- THINGS TO DO
1. List everything that the passage on Jesus in the wilderness says is absent during forty days out in the wilds.
2. Reproduce the portion of the passage on Jesus in the wilderness that begins with "I don’t know, but" and runs up to and including "way to live.".

Top of GIVEN TEXT

I don’t know, but I suspect that one temptation Jesus faced was to get himself out of the wilderness prematurely. Who can blame him? Forty days is a long time to be out in the wilds where there is no cell phone reception, no internet access and no hope of getting anything productive accomplished. I suspect that Jesus wanted some direction, some sense that he was getting somewhere, some idea of how far he had to go and how much longer it was going to take. But when you are in the wilderness, you can only take each day as it comes. You will get there when you get there-wherever “there” is. In the meantime, you have to adapt to whatever terrain you pass though, deal with whatever wild beasts come your way and be content with whatever you find along the way to satisfy your needs. That sounds like a heck of a way to live.

Bottom of GIVEN TEXT
Top of MATERIAL SHOWN

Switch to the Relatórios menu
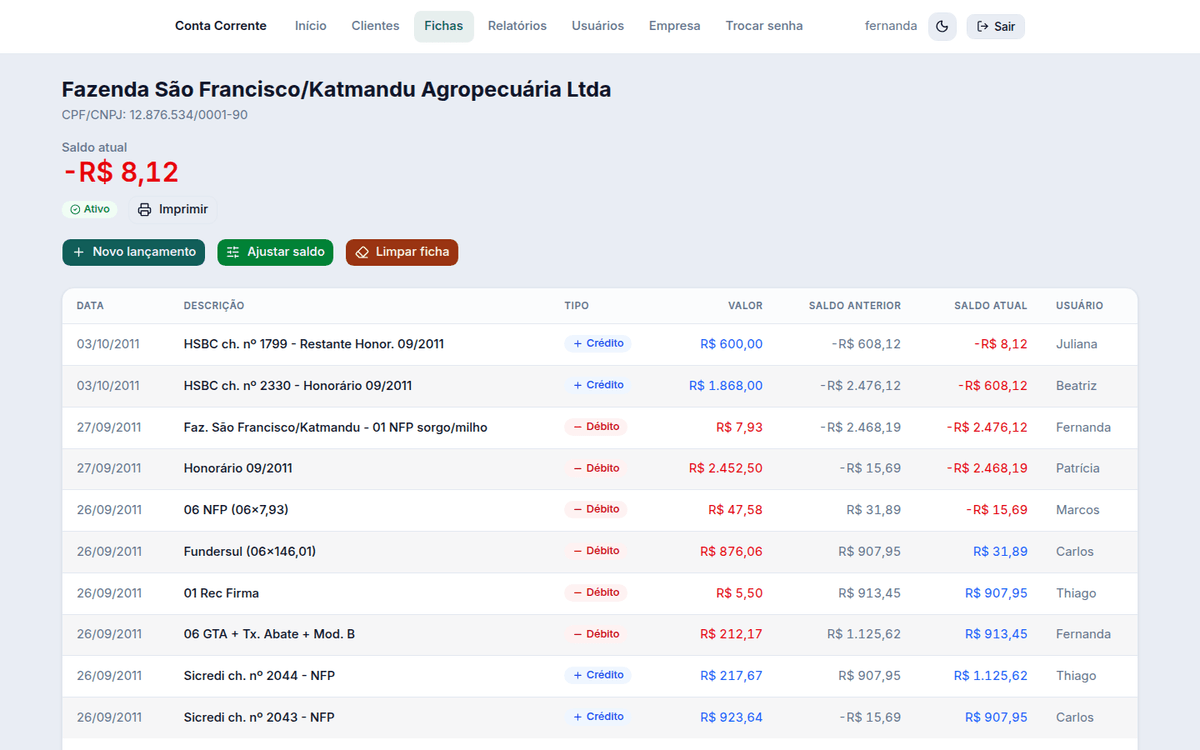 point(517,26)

Bottom of MATERIAL SHOWN
Top of MATERIAL SHOWN

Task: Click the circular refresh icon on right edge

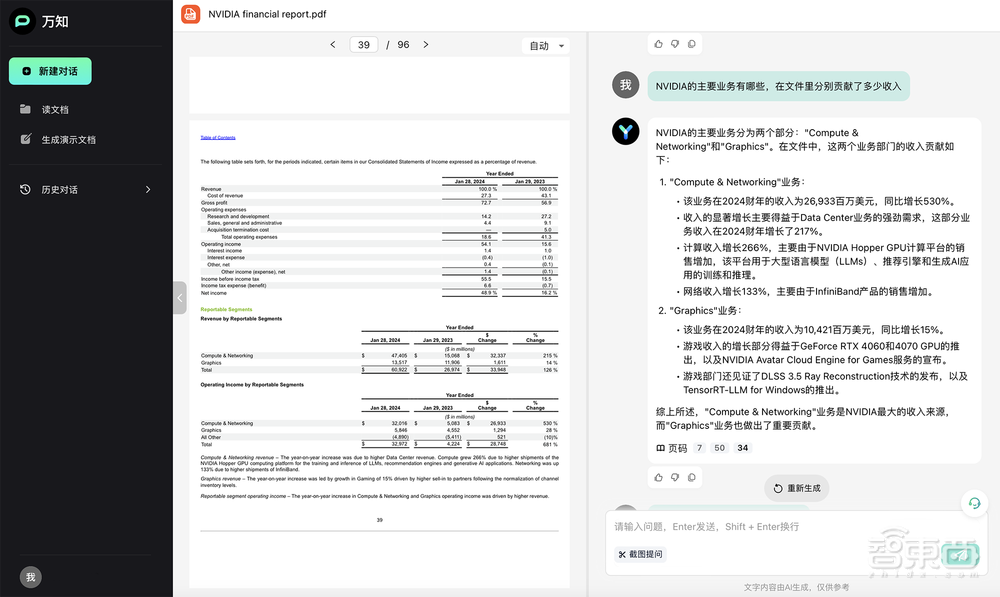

Bottom of MATERIAL SHOWN

- SOLUTION LIST
1.
- cell phone reception
- internet access
- hope of getting anything productive accomplished

2.
I don’t know, but I suspect that one temptation Jesus faced was to get himself out of the wilderness prematurely. Who can blame him? Forty days is a long time to be out in the wilds where there is no cell phone reception, no internet access and no hope of getting anything productive accomplished. I suspect that Jesus wanted some direction, some sense that he was getting somewhere, some idea of how far he had to go and how much longer it was going to take. But when you are in the wilderness, you can only take each day as it comes. You will get there when you get there-wherever “there” is. In the meantime, you have to adapt to whatever terrain you pass though, deal with whatever wild beasts come your way and be content with whatever you find along the way to satisfy your needs. That sounds like a heck of a way to live.